Amanda Jackson

Personal information
- Born: June 27, 1985 (age 40) Springfield, Ohio, U.S.
- Listed height: 1.75 m (5 ft 9 in)

Career information
- High school: South High School
- College: Miami University
- WNBA draft: 2008: undrafted
- Playing career: 2008–2015
- Position: Shooting guard

Career history
- 2008–2009: Sport Alges Dafundo
- 2009: CB Puig d'en Valls
- 2010: Hatis Yerevan
- 2010–2011: Saint-Amand Hainaut Basket
- 2011: France – LFB
- 2012: Elitzur Ramla
- 2012–2014: Saint-Amand Hainaut Basket
- 2014–2015: Energa Toruń

Career highlights
- MAC Tournament MVP (2008); 2x First-team All-MAC (2007, 2008); MAC All-Freshman Team (2004);

= Amanda Jackson =

American-Armenian basketball player

Amanda Michelle Jackson (born June 27, 1985) is an American-Armenian female basketball player. Jackson played college basketball for the Miami Redhawks at Miami University. She led the Redhawks to their first NCAA tournament and as of 2016, ranks second as their all-time leading scorer. She was inducted into the Springfield City School District Athletic Hall of Fame in 2018.
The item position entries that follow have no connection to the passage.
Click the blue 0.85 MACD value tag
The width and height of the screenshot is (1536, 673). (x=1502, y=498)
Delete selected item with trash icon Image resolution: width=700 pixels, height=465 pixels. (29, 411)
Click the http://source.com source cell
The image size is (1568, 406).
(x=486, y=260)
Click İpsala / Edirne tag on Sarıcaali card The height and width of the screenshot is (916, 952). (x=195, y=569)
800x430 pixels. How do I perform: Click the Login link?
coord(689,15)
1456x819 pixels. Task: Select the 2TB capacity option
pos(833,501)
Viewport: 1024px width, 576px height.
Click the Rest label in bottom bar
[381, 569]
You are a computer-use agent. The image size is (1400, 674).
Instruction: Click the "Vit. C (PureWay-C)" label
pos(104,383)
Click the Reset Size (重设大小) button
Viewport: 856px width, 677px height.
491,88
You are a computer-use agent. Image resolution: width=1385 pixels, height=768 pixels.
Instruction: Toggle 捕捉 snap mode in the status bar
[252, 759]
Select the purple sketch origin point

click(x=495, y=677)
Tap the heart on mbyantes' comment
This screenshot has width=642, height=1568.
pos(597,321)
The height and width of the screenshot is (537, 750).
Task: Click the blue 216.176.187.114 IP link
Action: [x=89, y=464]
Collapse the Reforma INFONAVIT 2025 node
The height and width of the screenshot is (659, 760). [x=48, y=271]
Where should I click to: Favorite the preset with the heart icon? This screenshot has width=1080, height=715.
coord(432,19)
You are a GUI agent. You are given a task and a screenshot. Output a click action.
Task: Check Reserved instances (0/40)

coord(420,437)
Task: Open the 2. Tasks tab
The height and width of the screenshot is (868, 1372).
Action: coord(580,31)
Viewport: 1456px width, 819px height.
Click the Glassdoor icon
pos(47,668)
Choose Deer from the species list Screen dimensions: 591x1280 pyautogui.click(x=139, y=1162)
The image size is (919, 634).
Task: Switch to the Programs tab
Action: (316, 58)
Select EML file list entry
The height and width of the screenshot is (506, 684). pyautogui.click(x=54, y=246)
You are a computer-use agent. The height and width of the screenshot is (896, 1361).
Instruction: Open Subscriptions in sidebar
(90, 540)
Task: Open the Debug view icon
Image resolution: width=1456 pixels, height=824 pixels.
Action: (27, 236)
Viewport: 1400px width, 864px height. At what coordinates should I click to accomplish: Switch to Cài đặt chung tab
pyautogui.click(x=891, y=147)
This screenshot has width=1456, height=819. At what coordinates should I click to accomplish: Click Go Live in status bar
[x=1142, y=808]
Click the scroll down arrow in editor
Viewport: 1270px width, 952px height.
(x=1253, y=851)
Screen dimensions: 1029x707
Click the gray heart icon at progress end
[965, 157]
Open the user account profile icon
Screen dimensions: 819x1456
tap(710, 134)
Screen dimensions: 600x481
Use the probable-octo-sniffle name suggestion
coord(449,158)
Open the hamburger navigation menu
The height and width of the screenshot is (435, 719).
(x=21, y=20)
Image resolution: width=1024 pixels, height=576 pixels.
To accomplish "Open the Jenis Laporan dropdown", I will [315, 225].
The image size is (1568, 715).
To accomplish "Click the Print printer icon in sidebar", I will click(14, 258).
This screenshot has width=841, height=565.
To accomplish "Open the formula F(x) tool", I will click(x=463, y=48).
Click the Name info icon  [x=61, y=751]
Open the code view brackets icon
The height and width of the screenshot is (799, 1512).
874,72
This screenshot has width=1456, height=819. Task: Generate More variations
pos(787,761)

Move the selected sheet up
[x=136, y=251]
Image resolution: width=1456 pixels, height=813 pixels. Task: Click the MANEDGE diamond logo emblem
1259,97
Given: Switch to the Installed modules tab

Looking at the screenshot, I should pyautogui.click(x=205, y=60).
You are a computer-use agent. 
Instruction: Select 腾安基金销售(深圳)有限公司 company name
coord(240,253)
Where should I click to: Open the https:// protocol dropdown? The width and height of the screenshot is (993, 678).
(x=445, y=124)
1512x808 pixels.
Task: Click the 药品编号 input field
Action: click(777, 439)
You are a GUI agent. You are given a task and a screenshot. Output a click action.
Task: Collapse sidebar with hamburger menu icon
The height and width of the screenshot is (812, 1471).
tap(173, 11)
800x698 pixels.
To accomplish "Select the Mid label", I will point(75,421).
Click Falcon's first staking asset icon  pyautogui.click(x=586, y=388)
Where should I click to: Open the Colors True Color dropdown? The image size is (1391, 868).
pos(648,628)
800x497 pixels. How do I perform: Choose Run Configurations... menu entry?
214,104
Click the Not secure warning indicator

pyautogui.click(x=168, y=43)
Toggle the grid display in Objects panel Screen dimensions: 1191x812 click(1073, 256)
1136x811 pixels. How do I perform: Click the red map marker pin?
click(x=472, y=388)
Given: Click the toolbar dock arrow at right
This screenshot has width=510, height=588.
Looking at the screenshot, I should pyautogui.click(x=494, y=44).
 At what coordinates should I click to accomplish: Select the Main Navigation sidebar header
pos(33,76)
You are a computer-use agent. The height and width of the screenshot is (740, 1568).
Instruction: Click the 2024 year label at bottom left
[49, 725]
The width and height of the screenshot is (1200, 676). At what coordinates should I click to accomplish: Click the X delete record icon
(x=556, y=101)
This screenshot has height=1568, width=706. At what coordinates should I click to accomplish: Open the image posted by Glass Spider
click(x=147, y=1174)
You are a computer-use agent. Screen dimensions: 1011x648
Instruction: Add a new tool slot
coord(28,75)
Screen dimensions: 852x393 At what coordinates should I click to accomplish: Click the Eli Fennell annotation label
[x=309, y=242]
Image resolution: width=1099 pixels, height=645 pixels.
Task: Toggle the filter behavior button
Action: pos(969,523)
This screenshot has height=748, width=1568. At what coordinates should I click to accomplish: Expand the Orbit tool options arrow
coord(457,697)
==Miami (Ohio) statistics==

Source

| Year | Team | GP | Points | FG% | 3P% | FT% | RPG | APG | SPG | BPG | PPG |
|---|---|---|---|---|---|---|---|---|---|---|---|
| 2003–04 | Miami (Ohio) | 31 | 391 | 43.3% | 34.3% | 82.4% | 3.4 | 2.2 | 2.7 | 0.2 | 12.6 |
| 2004–05 | Miami (Ohio) | 27 | 353 | 36.1% | 18.2% | 77.9% | 4.6 | 2.6 | 2.2 | 0.1 | 13.1 |
| 2005–06 | Miami (Ohio) | 1 | 8 | 37.5% | 0.0% | 66.7% | 2.0 | – | 1.0 | – | 8.0 |
| 2006–07 | Miami (Ohio) | 30 | 515 | 39.4% | 33.8% | 83.6% | 4.7 | 2.9 | 2.7 | 0.1 | 17.2 |
| 2007–08 | Miami (Ohio) | 33 | 712 | 39.4% | 29.5% | 84.5% | 4.4 | 3.1 | 2.7 | 0.1 | 21.6 |
| Career |  | 122 | 1979 | 39.4% | 29.6% | 82.6% | 4.2 | 2.7 | 2.6 | 0.1 | 16.2 |

==Professional career==
After college, Jackson signed with the Chicago Sky's on a WNBA training camp contract but failed to yield a professional contract. She then turned to play basketball internationally.